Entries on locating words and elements
— BEGIN —
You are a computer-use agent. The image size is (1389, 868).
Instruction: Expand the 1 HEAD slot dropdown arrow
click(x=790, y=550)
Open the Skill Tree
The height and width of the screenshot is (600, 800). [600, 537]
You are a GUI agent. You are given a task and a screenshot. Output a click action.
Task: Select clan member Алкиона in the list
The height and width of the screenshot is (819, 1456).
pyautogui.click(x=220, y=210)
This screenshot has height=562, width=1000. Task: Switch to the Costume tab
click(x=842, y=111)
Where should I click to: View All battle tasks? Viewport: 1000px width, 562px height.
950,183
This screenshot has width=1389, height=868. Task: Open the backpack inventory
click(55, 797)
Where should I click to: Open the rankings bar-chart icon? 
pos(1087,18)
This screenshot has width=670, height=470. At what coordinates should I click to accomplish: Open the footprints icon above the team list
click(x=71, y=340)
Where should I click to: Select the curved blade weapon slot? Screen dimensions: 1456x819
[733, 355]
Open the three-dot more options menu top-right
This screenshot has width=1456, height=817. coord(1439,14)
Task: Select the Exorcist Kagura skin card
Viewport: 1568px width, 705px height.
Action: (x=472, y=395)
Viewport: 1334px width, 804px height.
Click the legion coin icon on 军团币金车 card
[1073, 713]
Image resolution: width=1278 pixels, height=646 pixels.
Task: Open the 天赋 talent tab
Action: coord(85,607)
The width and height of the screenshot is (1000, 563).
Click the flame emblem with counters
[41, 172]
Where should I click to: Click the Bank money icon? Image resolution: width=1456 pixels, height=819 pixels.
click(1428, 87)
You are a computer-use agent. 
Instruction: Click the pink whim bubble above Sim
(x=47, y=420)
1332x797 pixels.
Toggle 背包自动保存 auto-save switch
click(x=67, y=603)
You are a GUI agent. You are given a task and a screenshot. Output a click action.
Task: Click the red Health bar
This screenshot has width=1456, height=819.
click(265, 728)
— END —
> **Given exercise**
Render every line of the records above as a JSON list of strings, one string per line, skipping any blank lines.

> **In response**
[
  "You are a computer-use agent. The image size is (1389, 868).",
  "Instruction: Expand the 1 HEAD slot dropdown arrow",
  "click(x=790, y=550)",
  "Open the Skill Tree",
  "The height and width of the screenshot is (600, 800). [600, 537]",
  "You are a GUI agent. You are given a task and a screenshot. Output a click action.",
  "Task: Select clan member Алкиона in the list",
  "The height and width of the screenshot is (819, 1456).",
  "pyautogui.click(x=220, y=210)",
  "This screenshot has height=562, width=1000. Task: Switch to the Costume tab",
  "click(x=842, y=111)",
  "Where should I click to: View All battle tasks? Viewport: 1000px width, 562px height.",
  "950,183",
  "This screenshot has width=1389, height=868. Task: Open the backpack inventory",
  "click(55, 797)",
  "Where should I click to: Open the rankings bar-chart icon? ",
  "pos(1087,18)",
  "This screenshot has width=670, height=470. At what coordinates should I click to accomplish: Open the footprints icon above the team list",
  "click(x=71, y=340)",
  "Where should I click to: Select the curved blade weapon slot? Screen dimensions: 1456x819",
  "[733, 355]",
  "Open the three-dot more options menu top-right",
  "This screenshot has width=1456, height=817. coord(1439,14)",
  "Task: Select the Exorcist Kagura skin card",
  "Viewport: 1568px width, 705px height.",
  "Action: (x=472, y=395)",
  "Viewport: 1334px width, 804px height.",
  "Click the legion coin icon on 军团币金车 card",
  "[1073, 713]",
  "Image resolution: width=1278 pixels, height=646 pixels.",
  "Task: Open the 天赋 talent tab",
  "Action: coord(85,607)",
  "The width and height of the screenshot is (1000, 563).",
  "Click the flame emblem with counters",
  "[41, 172]",
  "Where should I click to: Click the Bank money icon? Image resolution: width=1456 pixels, height=819 pixels.",
  "click(1428, 87)",
  "You are a computer-use agent. ",
  "Instruction: Click the pink whim bubble above Sim",
  "(x=47, y=420)",
  "1332x797 pixels.",
  "Toggle 背包自动保存 auto-save switch",
  "click(x=67, y=603)",
  "You are a GUI agent. You are given a task and a screenshot. Output a click action.",
  "Task: Click the red Health bar",
  "This screenshot has width=1456, height=819.",
  "click(265, 728)"
]